SWYGERT, Chief Judge.

Appeal No. 72-1426 arises out of an action brought by Sundstrand Corporation to secure redress for alleged violations of Section 10(b) of the Securities Exchange Act of 19341 and the related Rule 10b-52 by Standard Kollsman Industries, Inc. (SKI), John B. Huarisa, and Henry W. Meers in connection with the transfer to Sundstrand of an option held by Huarisa to purchase stock of SKI. Sundstrand sought as relief a recission of the transfer and the assessment of damages against the named defendants. At the close of Sundstrand's case, the district judge granted motions of the several defendants to dismiss the case under Rule 41(b) of the Federal Rules of Civil Procedure. Sundstrand has appealed, taking particular issue with the refusal of the trial judge to allow an amendment of its complaint and his refusal to admit a considerable volume of evidence offered by Sundstrand.

Appeal No. 72-1427 is based upon a counterclaim filed by Huarisa against Sundstrand for specific performance, alleging that Sundstrand owed and had failed to honor a monetary obligation to Huarisa due in connection with the stock option transfer agreement. This claim was dismissed on Sundstrand's motion, the judge having found that Huarisa had failed to demonstrate his lack of an adequate remedy at law.
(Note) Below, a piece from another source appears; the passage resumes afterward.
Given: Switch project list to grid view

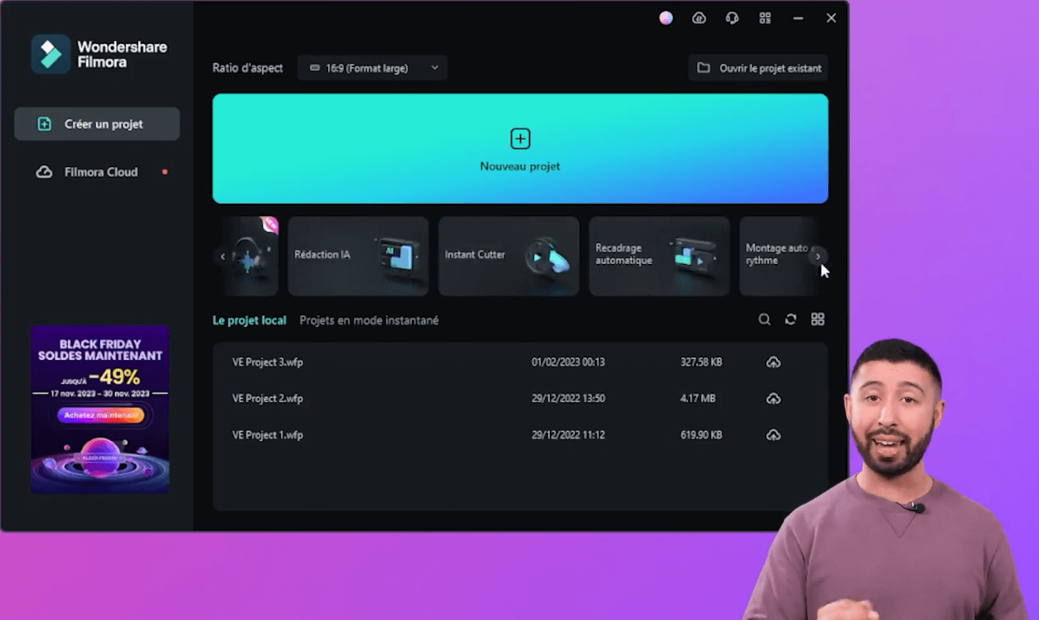Looking at the screenshot, I should 818,319.
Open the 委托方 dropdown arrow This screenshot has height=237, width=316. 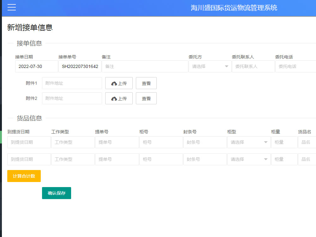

Huarisa argues that Sundstrand had no standing to object, midway through trial, to his relief in equity, that the trial judge clearly erred in finding an adequate remedy at law, and that the trial judge should have awarded damages in any event rather than dismissing the case. Sundstrand also raises a contractual defense under 15 U.S.C. § 78cc(b).


Sundstrand is a Delaware corporation with its principal place of business in Illinois. SKI is an Illinois corporation with numerous subsidiaries, the most prominent of which is the Kollsman Instrument Corporation (KIC). At all times pertinent to this suit, Huarisa and Meers held positions of responsibility at SKI: Huarisa as president and chairman of the board, Meers as a director.

Sometime in the middle of November 1968, Huarisa met with executives of Sundstrand to discuss the possibility of merger between Sundstrand and SKI. In late December 1968, following considerable discussion and negotiation, Meers and Huarisa were presented by Sundstrand with a written proposal providing for the acquisition of SKI's assets and liabilities in exchange for Sundstrand common stock having an approximate value of $38.25 per share of SKI stock. The proposal was subject to approval by the boards of SKI and Sundstrand and by the stockholders of SKI. On January 2, 1969, Huarisa agreed to open SKI's books and records to Sundstrand without reservation and, on January 7, a survey team from Sundstrand began an exhaustive investigation of SKI and its subsidiaries. The results of the survey put an end to the merger negotiations. Officers of Sundstrand met with Huarisa and Meers on January 20. As the trial judge found, Sundstrand represented:

. . . that both the survey team and they had concluded that (a) the product compatibility which Sundstrand had anticipated prior to the survey as a likely result of a combining of the two companies was no longer anticipated; (b) the combined companies might experience problems with their labor unions; and (c) SKI\'s earnings projections were overestimated.

As a result, the two firms agreed to discontinue merger negotiations.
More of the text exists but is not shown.